Please retype the data in full, exactly as given.

══ Data supplied

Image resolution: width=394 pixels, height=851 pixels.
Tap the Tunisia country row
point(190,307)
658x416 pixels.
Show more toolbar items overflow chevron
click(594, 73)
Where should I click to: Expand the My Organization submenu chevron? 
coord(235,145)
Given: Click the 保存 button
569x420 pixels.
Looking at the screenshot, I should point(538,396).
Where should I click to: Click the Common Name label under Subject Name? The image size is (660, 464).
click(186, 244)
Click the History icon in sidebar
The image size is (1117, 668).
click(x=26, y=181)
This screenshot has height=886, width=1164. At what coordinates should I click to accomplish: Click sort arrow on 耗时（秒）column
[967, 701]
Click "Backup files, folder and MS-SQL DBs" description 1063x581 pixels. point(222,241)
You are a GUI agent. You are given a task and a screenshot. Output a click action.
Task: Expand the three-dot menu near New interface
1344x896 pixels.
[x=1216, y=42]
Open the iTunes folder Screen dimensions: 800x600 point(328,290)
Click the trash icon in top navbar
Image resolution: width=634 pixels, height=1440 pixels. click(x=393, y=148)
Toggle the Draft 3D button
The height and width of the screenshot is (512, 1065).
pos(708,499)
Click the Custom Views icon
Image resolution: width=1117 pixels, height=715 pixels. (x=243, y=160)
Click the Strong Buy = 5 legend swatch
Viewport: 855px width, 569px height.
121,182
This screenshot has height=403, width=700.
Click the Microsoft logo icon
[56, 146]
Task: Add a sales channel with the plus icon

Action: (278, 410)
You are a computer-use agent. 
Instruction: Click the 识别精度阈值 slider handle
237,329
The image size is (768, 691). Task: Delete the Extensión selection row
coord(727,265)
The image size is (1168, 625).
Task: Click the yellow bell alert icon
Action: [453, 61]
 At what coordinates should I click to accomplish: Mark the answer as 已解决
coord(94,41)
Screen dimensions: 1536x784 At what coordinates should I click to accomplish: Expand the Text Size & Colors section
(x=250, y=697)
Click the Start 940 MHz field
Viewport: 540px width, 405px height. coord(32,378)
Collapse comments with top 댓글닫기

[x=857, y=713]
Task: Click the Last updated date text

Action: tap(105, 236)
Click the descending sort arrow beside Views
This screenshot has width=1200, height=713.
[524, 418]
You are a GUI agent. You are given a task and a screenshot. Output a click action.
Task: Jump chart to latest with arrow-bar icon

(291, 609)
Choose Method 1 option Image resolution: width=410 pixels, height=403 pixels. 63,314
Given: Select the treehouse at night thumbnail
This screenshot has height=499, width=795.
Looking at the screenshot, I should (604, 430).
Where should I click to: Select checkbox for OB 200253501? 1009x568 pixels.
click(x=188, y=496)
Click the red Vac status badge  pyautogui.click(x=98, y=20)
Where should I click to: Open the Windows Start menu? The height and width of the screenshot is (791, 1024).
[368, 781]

════

Task answer:
Image resolution: width=394 pixels, height=851 pixels.
Tap the Tunisia country row
point(190,307)
658x416 pixels.
Show more toolbar items overflow chevron
click(594, 73)
Where should I click to: Expand the My Organization submenu chevron? 
coord(235,145)
Given: Click the 保存 button
569x420 pixels.
Looking at the screenshot, I should point(538,396).
Where should I click to: Click the Common Name label under Subject Name? The image size is (660, 464).
click(186, 244)
Click the History icon in sidebar
The image size is (1117, 668).
click(x=26, y=181)
This screenshot has height=886, width=1164. At what coordinates should I click to accomplish: Click sort arrow on 耗时（秒）column
[967, 701]
Click "Backup files, folder and MS-SQL DBs" description 1063x581 pixels. point(222,241)
You are a GUI agent. You are given a task and a screenshot. Output a click action.
Task: Expand the three-dot menu near New interface
1344x896 pixels.
[x=1216, y=42]
Open the iTunes folder Screen dimensions: 800x600 point(328,290)
Click the trash icon in top navbar
Image resolution: width=634 pixels, height=1440 pixels. click(x=393, y=148)
Toggle the Draft 3D button
The height and width of the screenshot is (512, 1065).
pos(708,499)
Click the Custom Views icon
Image resolution: width=1117 pixels, height=715 pixels. (x=243, y=160)
Click the Strong Buy = 5 legend swatch
Viewport: 855px width, 569px height.
121,182
This screenshot has height=403, width=700.
Click the Microsoft logo icon
[56, 146]
Task: Add a sales channel with the plus icon

Action: (278, 410)
You are a computer-use agent. 
Instruction: Click the 识别精度阈值 slider handle
237,329
The image size is (768, 691). Task: Delete the Extensión selection row
coord(727,265)
The image size is (1168, 625).
Task: Click the yellow bell alert icon
Action: [453, 61]
 At what coordinates should I click to accomplish: Mark the answer as 已解决
coord(94,41)
Screen dimensions: 1536x784 At what coordinates should I click to accomplish: Expand the Text Size & Colors section
(x=250, y=697)
Click the Start 940 MHz field
Viewport: 540px width, 405px height. coord(32,378)
Collapse comments with top 댓글닫기

[x=857, y=713]
Task: Click the Last updated date text

Action: tap(105, 236)
Click the descending sort arrow beside Views
This screenshot has width=1200, height=713.
[524, 418]
You are a GUI agent. You are given a task and a screenshot. Output a click action.
Task: Jump chart to latest with arrow-bar icon

(291, 609)
Choose Method 1 option Image resolution: width=410 pixels, height=403 pixels. 63,314
Given: Select the treehouse at night thumbnail
This screenshot has height=499, width=795.
Looking at the screenshot, I should (604, 430).
Where should I click to: Select checkbox for OB 200253501? 1009x568 pixels.
click(x=188, y=496)
Click the red Vac status badge  pyautogui.click(x=98, y=20)
Where should I click to: Open the Windows Start menu? The height and width of the screenshot is (791, 1024).
[368, 781]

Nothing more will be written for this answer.